Sculpteur dès l'aube et chauffeur de tramway au crépuscule, Roland Dinel passait de six à sept heures par jour dans son atelier à façonner sans arrêt des milliers d'oeuvres sculpturales. Aux côtés des Robert Roussil et autres Armand Vaillancourt, il aura été l'un des précurseurs de la sculpture abstraite au Québec.

Issu d'une famille de 19 enfants, Roland Dinel a servi comme sergent instructeur au camp de Farnham durant la Seconde Guerre mondiale. À sa démobilisation, il s'est inscrit à l'École du Meuble où enseignait Paul-Émile Borduas et où étudiait le sculpteur et ami Robert Roussil, décédé le 15 mai dernier. «C'était une époque de grande effervescence. Après la guerre et le nazisme, la sculpture était pour eux une manière de se réapproprier leur travail, d'être les maîtres de leur création», raconte son fils Pierre Dinel.

Or, pour gagner sa vie, le père de famille a dû travailler de soir comme chauffeur à la Commission des transports de Montréal pendant 27 ans. «À la maison, il dessinait toujours sur un coin de table. Lorsqu'il terminait sa ligne de transport, il s'allumait une cigarette et faisait des croquis sur les petites bandes de papier qui enveloppaient les tickets de correspondance. Nous en possédons des milliers», confie son fils.
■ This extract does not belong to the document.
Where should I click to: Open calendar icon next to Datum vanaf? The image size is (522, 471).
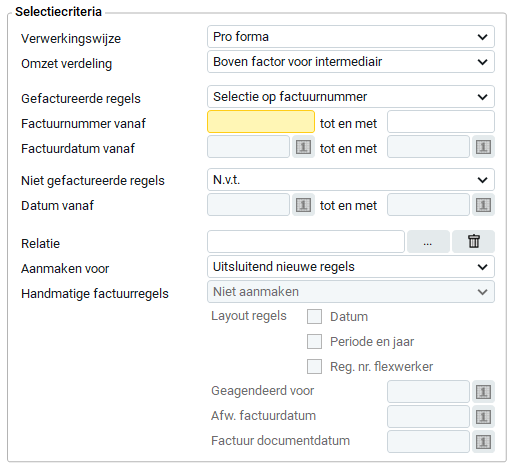point(303,205)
En 1953, Roland Dinel se joint aux Roussil, Henri Gagnon et Armand Vaillancourt à l'Atelier de la Place des Arts, un espace de création et de rencontres politisées, qui aura précédé l'actuelle Place des Arts de 10 ans. M. Vaillancourt garde en mémoire un homme bienveillant: «Une journée où je devais livrer une lourde sculpture dans le nord de la ville, Roland est arrivé sur Bleury et a empêché tout le monde de monter à bord de son tramway pour m'y conduire à une vitesse folle!», se souvient le sculpteur de 84 ans.

Grand maître

D'abord figuratives, puis abstraites, les sculptures longilignes de Roland Dinel seront exposées un peu partout au Québec et ailleurs dans le monde. Le sculpteur aura contribué au rayonnement de son art, puisqu'il comptait parmi les 10 cofondateurs de l'Association des sculpteurs du Québec en 1961.

«De peu représentée, la discipline a connu un essor très important», relate l'un des cofondateurs, Yves Trudeau, autrefois compagnon d'atelier de Dinel. «Il était un homme enjoué, même lorsqu'il travaillait. Sa méthode était intelligente, raffinée. C'était un grand maître de la sculpture sur bois.»

Grand voyageur et mélomane, Dinel aura été profondément marqué par ce mois d'été 1968 passé au symposium de sculpture d'Horice en République tchèque, qui était alors la Tchécoslovaquie. «Il partait à la rencontre des grands sculpteurs de sa génération, mais sur fond de Printemps de Prague. Il s'est par la suite éloigné des organisations communistes de l'époque. Mon père était un homme engagé, mais ce n'est pas lui qui montait aux barricades», remarque Pierre Dinel.

Sa spiritualité, l'homme non religieux la trouvait dans son art qu'il pratiquait encore il y a quatre ans dans son atelier à Saint-Roch-de-l'Achigan : «Pour lui, l'être humain devait nécessairement créer. Mon père était maître de son oeuvre et trouvait son plaisir à imaginer tout ce que la sculpture lui permettait d'imaginer», conclut son fils.

Roland Dinel laisse dans le deuil sa femme Réjeanne, ses enfants Pierre et Danielle, 6 petits-enfants et 11 arrière-petits-enfants. Selon ses volontés, il n'y aura pas de funérailles.